Every viral disease may leave long term consequences, including the common flu. So can COVID. But we as a society got quite good at handling common flu. Also most people don't contract it that often and if they do it's a cause for medical attention. Meanwhile people are getting infected with COVID 3-4 times within 4 years and no one bats an eye besides "yeah, you're not lucky". So we were forced into pretending that going through a potentially heavily debilitating disease every 1-2 years is a perfectly normal thing and those who eventually "find out" are either just unfortunate or straight up lying.
Sadly facts don't care about our feelings and social setups. The endgame (that is max percentage of affected people) is at the level of 50% of the entire population with long covid at all times because the damage from subsequent infections accumulates. I just don't remember if the timescale for this was 10 or 20 years of unmitigated spread of the virus (that is: what we have now)

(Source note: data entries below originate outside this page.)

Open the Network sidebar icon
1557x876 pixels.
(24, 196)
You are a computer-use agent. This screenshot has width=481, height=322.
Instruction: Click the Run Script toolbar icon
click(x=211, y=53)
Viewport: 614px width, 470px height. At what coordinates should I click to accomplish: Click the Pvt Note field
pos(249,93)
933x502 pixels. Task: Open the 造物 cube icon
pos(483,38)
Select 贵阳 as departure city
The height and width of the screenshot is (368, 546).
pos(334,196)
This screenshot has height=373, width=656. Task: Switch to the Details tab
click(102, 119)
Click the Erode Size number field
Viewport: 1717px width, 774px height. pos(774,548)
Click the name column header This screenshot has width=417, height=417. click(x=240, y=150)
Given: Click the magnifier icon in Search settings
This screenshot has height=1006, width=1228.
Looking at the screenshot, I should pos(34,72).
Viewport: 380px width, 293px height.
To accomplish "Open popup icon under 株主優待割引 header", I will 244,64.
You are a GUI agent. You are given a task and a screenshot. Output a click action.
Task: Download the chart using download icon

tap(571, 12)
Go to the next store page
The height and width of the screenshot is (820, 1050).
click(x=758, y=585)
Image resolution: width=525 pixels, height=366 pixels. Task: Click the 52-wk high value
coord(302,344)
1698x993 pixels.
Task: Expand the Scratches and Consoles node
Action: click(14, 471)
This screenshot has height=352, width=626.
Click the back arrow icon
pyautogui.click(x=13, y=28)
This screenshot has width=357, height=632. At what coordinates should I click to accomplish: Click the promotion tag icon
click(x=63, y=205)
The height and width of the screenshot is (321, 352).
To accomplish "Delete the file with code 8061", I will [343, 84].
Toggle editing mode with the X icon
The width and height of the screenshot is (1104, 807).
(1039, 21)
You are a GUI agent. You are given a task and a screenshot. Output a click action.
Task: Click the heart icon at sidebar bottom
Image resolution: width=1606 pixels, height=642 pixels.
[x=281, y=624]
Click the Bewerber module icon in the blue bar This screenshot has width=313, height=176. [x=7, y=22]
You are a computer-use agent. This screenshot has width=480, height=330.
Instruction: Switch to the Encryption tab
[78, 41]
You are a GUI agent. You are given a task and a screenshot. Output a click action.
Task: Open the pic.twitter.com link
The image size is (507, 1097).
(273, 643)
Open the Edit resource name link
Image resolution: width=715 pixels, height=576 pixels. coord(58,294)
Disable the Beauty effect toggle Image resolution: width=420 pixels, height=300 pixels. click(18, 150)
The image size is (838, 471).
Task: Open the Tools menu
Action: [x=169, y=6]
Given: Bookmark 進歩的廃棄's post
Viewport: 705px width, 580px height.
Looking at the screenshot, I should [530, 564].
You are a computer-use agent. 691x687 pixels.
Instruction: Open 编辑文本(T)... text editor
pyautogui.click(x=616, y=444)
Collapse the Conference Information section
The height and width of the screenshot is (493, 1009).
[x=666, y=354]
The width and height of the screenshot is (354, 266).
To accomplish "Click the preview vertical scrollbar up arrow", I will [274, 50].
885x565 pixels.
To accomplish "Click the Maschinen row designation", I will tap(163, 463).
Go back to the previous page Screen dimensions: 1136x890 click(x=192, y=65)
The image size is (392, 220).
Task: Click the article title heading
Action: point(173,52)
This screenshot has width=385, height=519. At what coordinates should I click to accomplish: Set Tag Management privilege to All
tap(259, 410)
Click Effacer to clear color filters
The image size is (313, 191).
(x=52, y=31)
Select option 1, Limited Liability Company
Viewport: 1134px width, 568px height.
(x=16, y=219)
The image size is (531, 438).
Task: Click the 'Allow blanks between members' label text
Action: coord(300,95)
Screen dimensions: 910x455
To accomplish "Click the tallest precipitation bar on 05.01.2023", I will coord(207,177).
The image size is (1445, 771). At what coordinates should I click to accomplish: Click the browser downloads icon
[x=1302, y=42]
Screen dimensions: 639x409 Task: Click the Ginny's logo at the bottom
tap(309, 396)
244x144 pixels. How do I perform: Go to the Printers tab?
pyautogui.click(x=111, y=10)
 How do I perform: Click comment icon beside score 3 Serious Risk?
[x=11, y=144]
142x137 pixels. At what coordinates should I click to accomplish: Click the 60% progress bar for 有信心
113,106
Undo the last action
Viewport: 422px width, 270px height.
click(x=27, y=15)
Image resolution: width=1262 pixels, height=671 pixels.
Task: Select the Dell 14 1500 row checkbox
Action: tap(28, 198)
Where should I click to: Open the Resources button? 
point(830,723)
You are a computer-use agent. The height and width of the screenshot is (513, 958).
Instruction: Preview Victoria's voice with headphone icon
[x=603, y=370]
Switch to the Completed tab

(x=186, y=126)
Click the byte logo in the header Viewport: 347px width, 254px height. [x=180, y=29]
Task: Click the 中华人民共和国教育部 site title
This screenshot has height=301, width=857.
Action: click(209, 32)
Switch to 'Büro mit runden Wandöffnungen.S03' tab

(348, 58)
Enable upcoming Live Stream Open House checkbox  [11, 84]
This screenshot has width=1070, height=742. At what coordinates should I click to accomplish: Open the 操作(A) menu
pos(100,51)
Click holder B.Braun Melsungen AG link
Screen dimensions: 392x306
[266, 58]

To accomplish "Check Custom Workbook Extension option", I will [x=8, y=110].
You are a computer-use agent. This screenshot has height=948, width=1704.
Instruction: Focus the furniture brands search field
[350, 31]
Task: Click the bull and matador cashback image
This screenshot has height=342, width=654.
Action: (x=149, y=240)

Meanwhile the new mutations are not really less severe. Only vaccinations make it so we're not seeing death rates of 2020 until today. And sooner or later one or another mutated form will evade all immunity, wheteher it emerges tomorrow or in 5 years.
Fun times ahead and, oh, remind me how well are health care systems faring right now when "the pandemic has ended"? Yeah, thought so. And these people are first in line to be affected so it won't be getting better. If anythong COVID is the one topic where doomerism is perfectly justified as we don't even try to pretend we're doing something like we are with climate.